Robine JNBaptise: We have two aircraft here in Haiti – a helicopter that holds about 19 people or can carry two tonnes or cargo and a fixed-wing jet 45 that carries nine people. I am an aviation and booking assistant, so am responsible for getting people on and off the aircraft. I also assist with administration and securing operating permits.

Christine Blais: I have served as a flight mechanic and crew chief flying missions around Haiti. On any given day, we would fly between two to six hours. Our aircraft are now based in Cap Haitien, but we have flown out of Turks and Caicos as well as the Dominican Republic.

Robine JNBaptise: It’s a stressful job, but luckily for me, I perform very well under pressure. On some days, we help up to 100 people, mainly [non-governmental organisation] NGO workers, but also UN staff. We are moving people to a safer part of the country, but also bringing essential staff back to Port-au-Prince. We have relocated some 200 people to destinations outside Haiti, so at the end of the day, it’s a rewarding job.

Christine Blais: When we land in Port-au-Prince, we keep the time on the ground to a minimum in order to mitigate the risks. We can land, load and take off within two to five minutes, which is very fast. We have a very good ground crew who keep us safe. In a high-conflict zone, we have to remain flexible at all times whilst responding to the needs of the UN.

Robine JNBaptise: One of the big challenges we face is overflying Port-au-Prince, where gangs are fighting each other or with the police. There is always the danger that one of our aircraft gets hit by a stray bullet, although I don’t think that our aircraft are being intentionally targeted.

Christine Blais: Colleagues of mine were at the international airport when there was a security breach. It was definitely a dangerous and scary moment for them as shots were being fired as they were working on an aircraft. A commercial plane, which was on the ground at the time, was hit.

Robine JNBaptise: The international airport closed for some weeks, so we established a landing zone elsewhere. One big concern is that gangs could move into this area and take over the landing zone which would stop our operations.

This can be a scary job, but we are now used to the dangers and stress, although we make sure not to take risks. I have to keep in mind that anything can happen to me or the aircraft.

Christine Blais: In high-conflict zones, there are always unknowns, and we have to be aware of the threats at all times. I rely a lot on our team and understand that if something were to happen, you just have to deal with it as it comes.

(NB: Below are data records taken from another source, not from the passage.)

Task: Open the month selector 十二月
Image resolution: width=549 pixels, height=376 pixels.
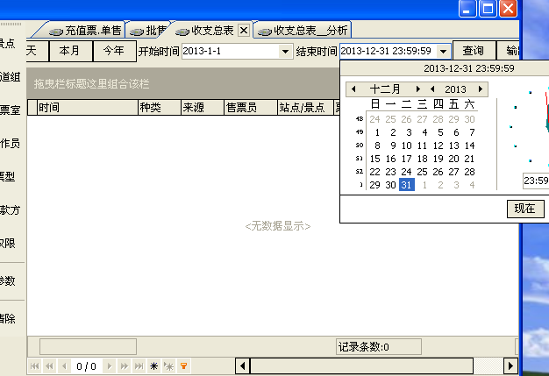Action: tap(385, 89)
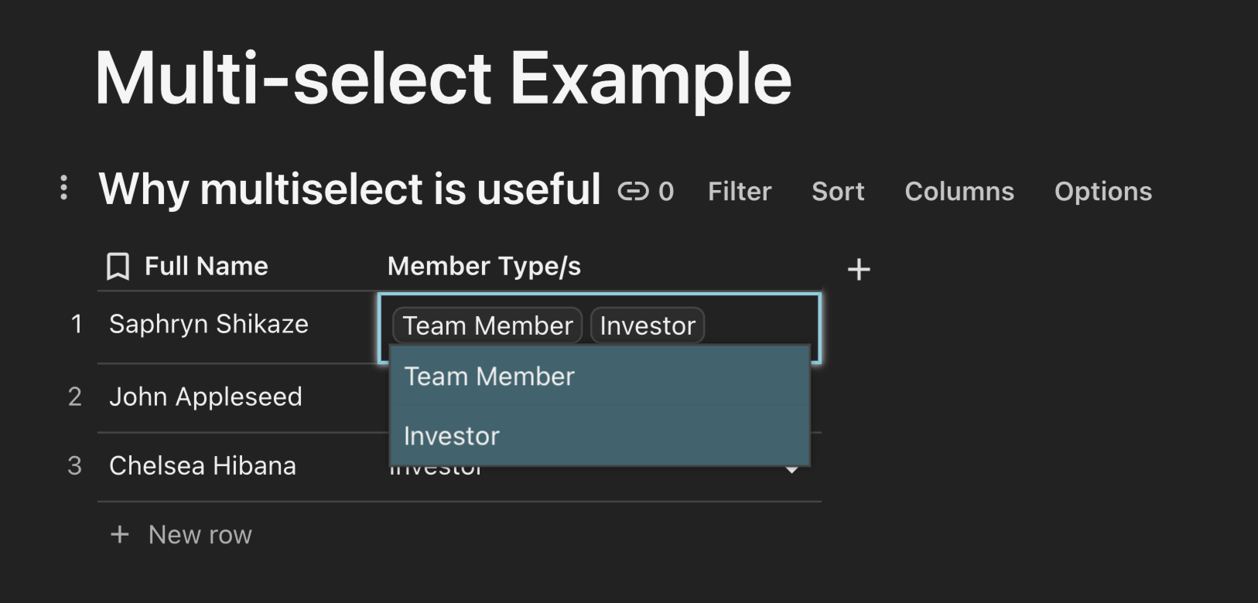Open the Filter menu
This screenshot has height=603, width=1258.
[x=740, y=191]
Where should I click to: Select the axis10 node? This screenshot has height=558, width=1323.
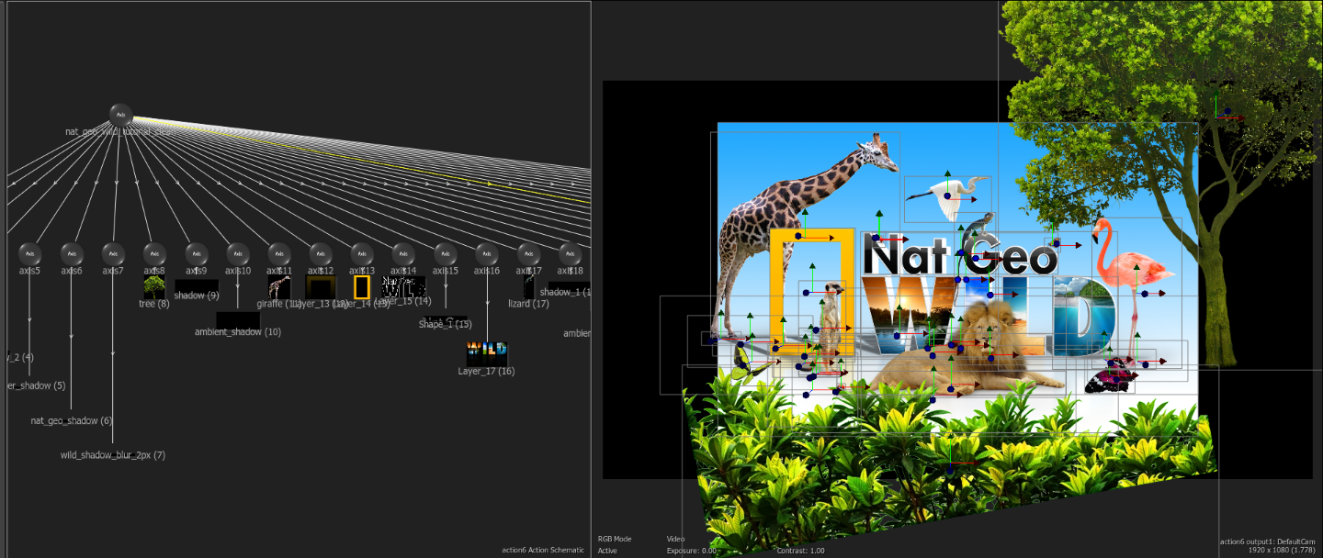[237, 253]
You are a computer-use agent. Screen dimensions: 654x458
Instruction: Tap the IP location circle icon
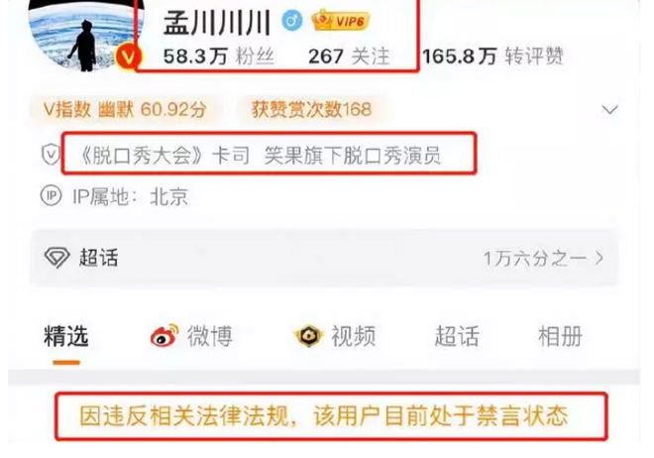point(51,195)
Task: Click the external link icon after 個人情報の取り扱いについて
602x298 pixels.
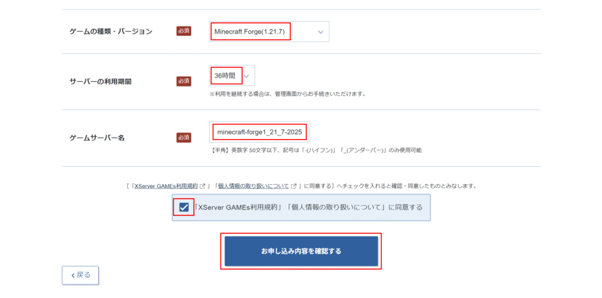Action: point(294,186)
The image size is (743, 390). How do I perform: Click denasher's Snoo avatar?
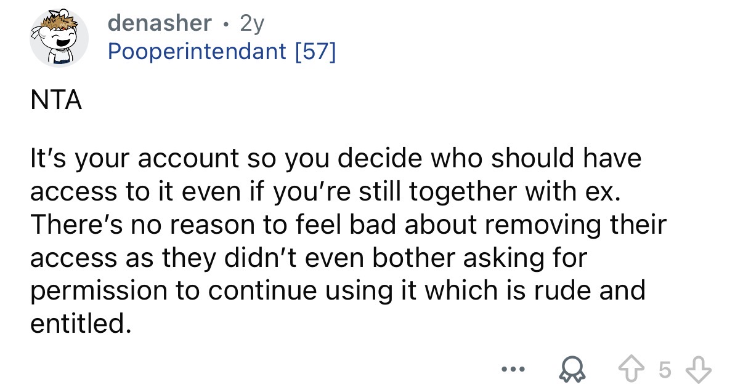[60, 38]
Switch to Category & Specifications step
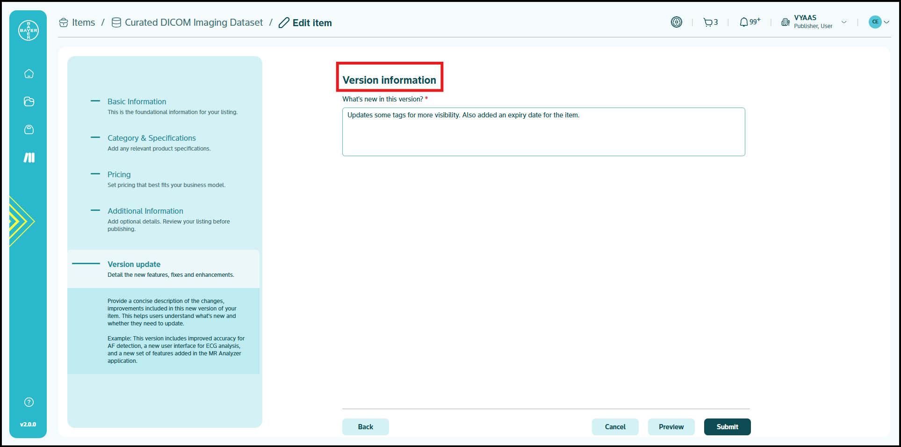 tap(151, 138)
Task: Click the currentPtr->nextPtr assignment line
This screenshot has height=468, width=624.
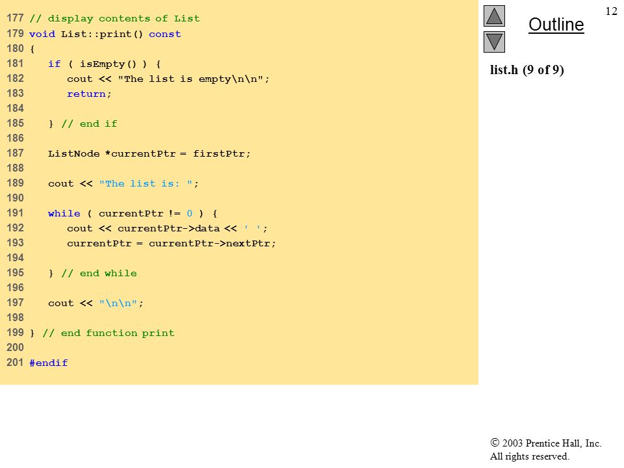Action: [x=171, y=243]
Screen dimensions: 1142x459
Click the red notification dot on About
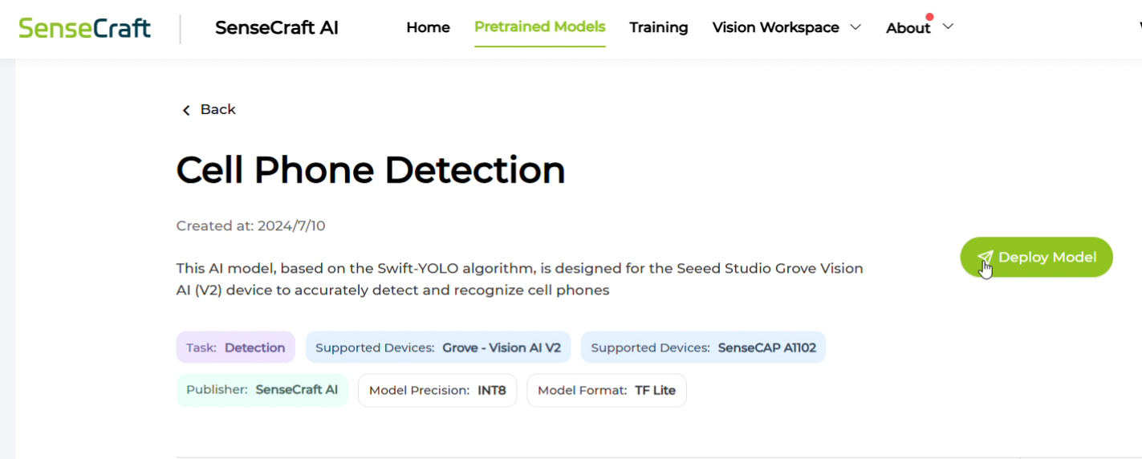pyautogui.click(x=929, y=17)
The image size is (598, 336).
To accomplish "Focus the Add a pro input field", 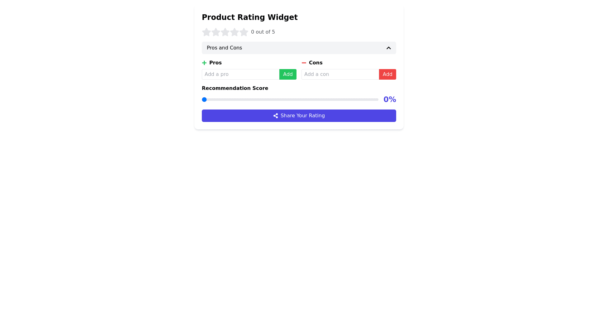I will [x=240, y=74].
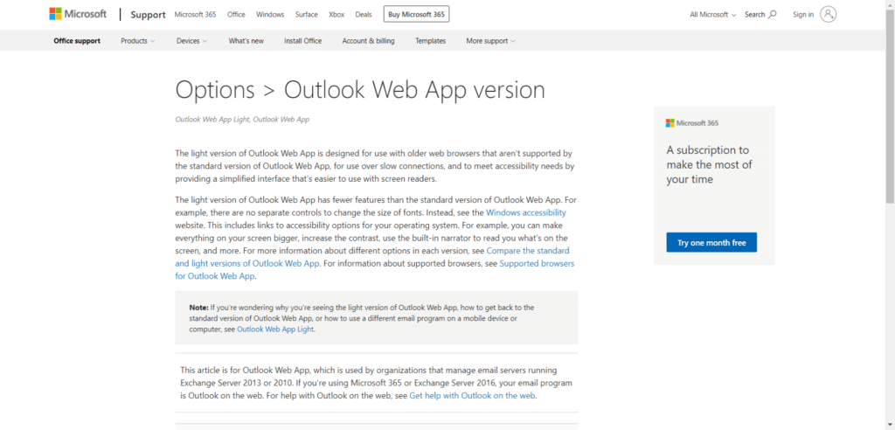Open the Devices dropdown menu
895x430 pixels.
191,41
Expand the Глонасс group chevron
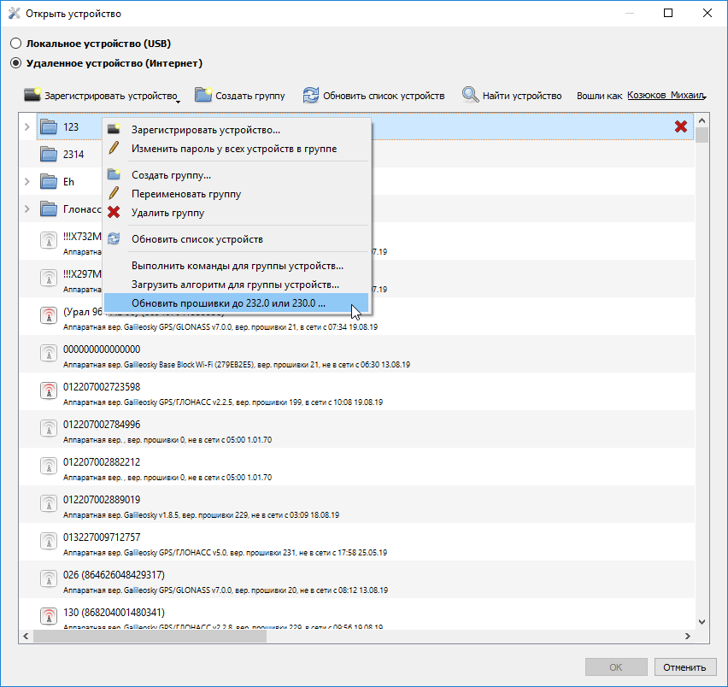728x687 pixels. coord(27,209)
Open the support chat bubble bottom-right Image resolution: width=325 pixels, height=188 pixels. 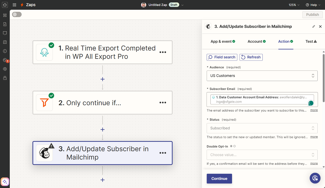[x=315, y=178]
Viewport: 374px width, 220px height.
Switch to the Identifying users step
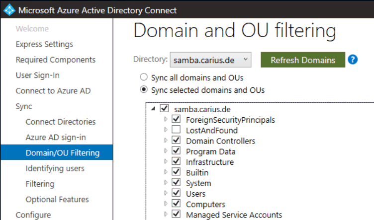[55, 168]
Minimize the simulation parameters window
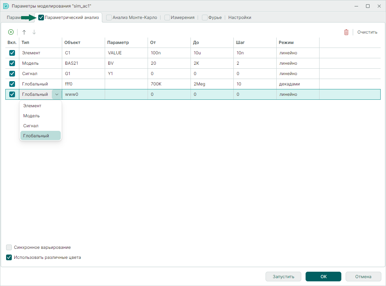Image resolution: width=386 pixels, height=286 pixels. (356, 6)
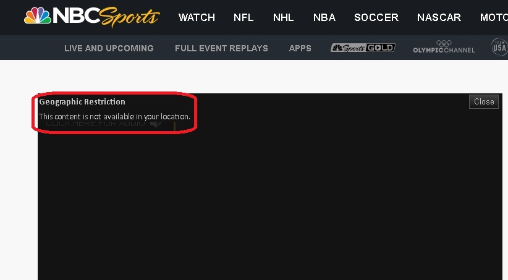Viewport: 508px width, 280px height.
Task: Open the SOCCER navigation item
Action: click(376, 17)
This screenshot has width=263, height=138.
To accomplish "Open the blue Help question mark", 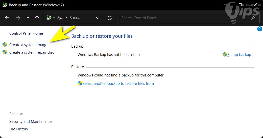I will 259,29.
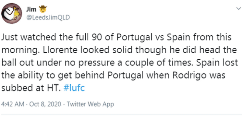245x120 pixels.
Task: Click 'subbed at HT.' in the tweet text
Action: (x=31, y=88)
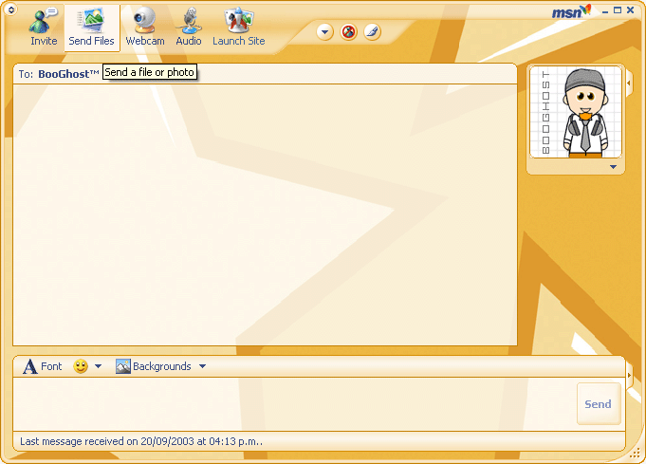Viewport: 646px width, 464px height.
Task: Open the Backgrounds dropdown
Action: tap(160, 366)
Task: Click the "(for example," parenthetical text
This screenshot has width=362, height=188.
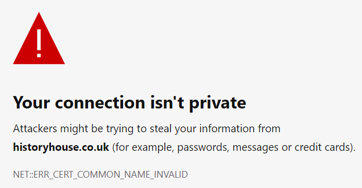Action: (143, 148)
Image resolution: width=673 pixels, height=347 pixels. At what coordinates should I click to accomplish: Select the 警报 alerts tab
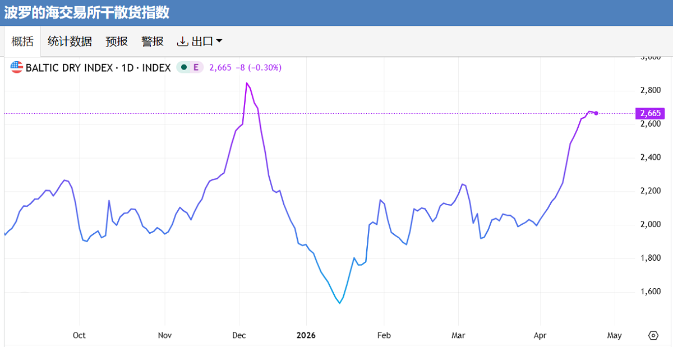pos(153,41)
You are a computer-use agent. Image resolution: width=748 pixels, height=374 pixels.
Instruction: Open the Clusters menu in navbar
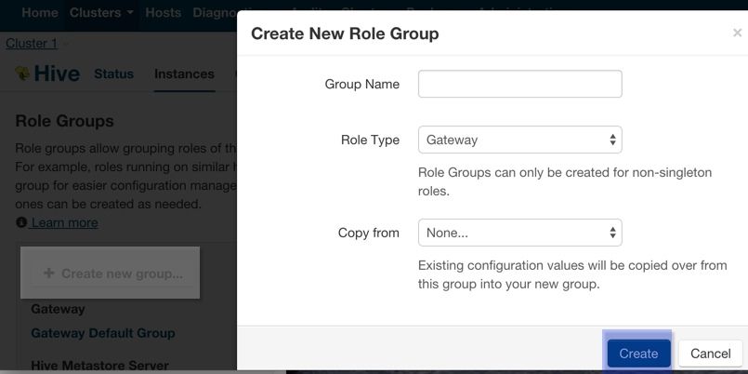coord(102,13)
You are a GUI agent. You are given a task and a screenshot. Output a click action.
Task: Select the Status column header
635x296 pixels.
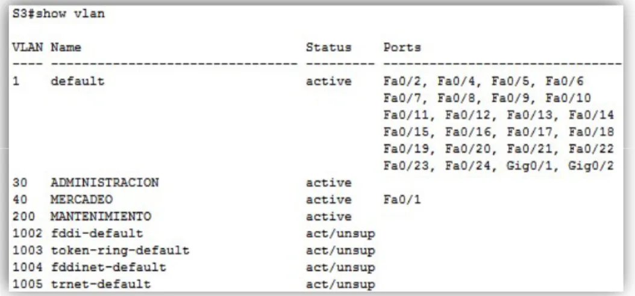[x=328, y=48]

Robine JNBaptise: The service we are providing is really lifesaving, so if our landing zones were shut down, it would be disastrous. At UNHAS, we always need to remind people that we are a humanitarian service and that we take no sides. Our role is to transport humanitarian workers and relief aid in order to help people in crisis.

I have never thought of leaving the country. If I leave, then who is there to stay? As a Haitian and a humanitarian worker, I want to be here and help to get the country back to where it once was.

At some point, the situation is going to improve because when we reach rock bottom, there’s nowhere else to go except up. This is my home, and I want to be part of a brighter future for Haiti.